(Disclaimer: This is not a positive post. If you only want to read the happy, positive, everything-is-going-to-be-okay posts, don't read this one.)
I've been in a lot of situations over the last few years where I have had to cancel plans because my body just wouldn't keep up, or because I developed new random symptoms an hour before I was supposed to be leaving for something. I am fully aware that it makes me seem flighty and unreliable.
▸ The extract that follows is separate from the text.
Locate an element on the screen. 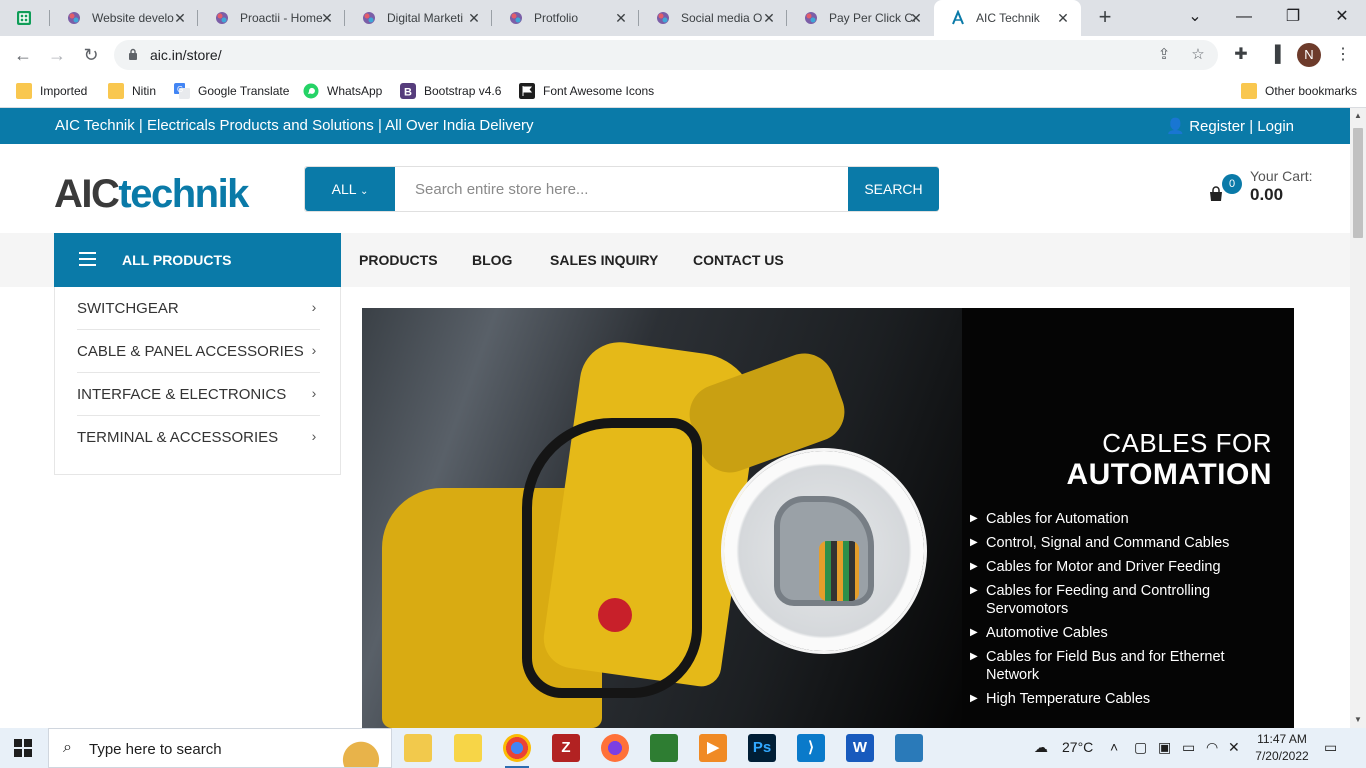 This screenshot has width=1366, height=768. bookmark-label: Nitin is located at coordinates (144, 91).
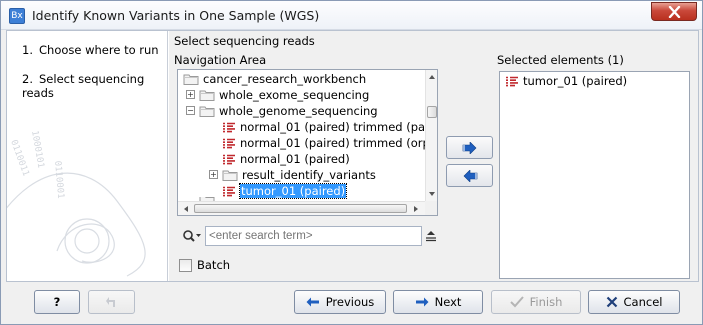 The image size is (703, 325). What do you see at coordinates (546, 302) in the screenshot?
I see `finish-label: Finish` at bounding box center [546, 302].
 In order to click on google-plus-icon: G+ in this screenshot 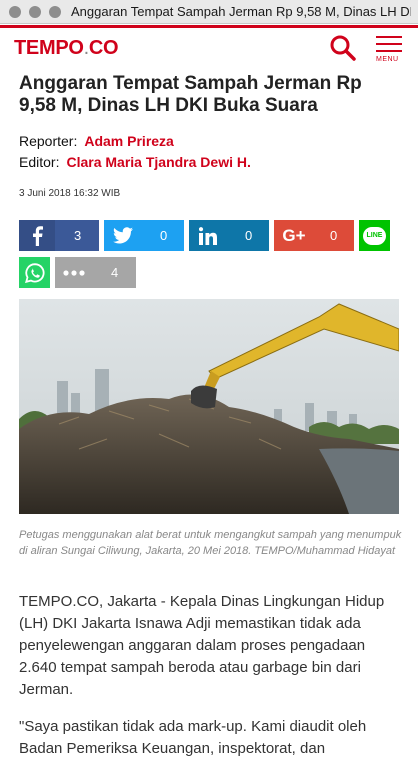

I understand that it sucks for you, as my friend, when you have to change your plans, as well. I understand that you wanted to hang out. (I obviously wanted to hang out, too, or I wouldn't have said yes in the first place) I understand that it is an inconvenience in your life when I have to back out. I get it. But it's not easy for me either. I don't enjoy having to cancel plans. I don't like to have to say "I'm sorry, I can't make it. I'm extra sick today." for the twentieth time this month. It doesn't make me feel good to know that you now think I'm flighty and unreliable. It's not fun for me, either. You aren't the only one who is inconvenienced by my being sick.
Trust me, if I could go out all the time like you do, I would do it. If I could make last minute plans and go do something fun, I would do it. If I could follow through with my plans all of the time, you better believe I would do it. I'm not unreliable. I'm not flighty. I could easily say no to everything so that I don't have to cancel, but there ARE times when I can actually do things, and those times mean more than you could possibly understand.
So, give up on me if you want to. Stop inviting me places if you feel like that's best. Get mad at me when something doesn't work out on my end. That's your prerogative. I would just appreciate a second of consideration first. I don't think that's too much to ask.
You tell me that it's not easy to have a friend with Lyme. Have you ever stopped to think that maybe, just maybe, it isn't easy BEING the friend with Lyme, either?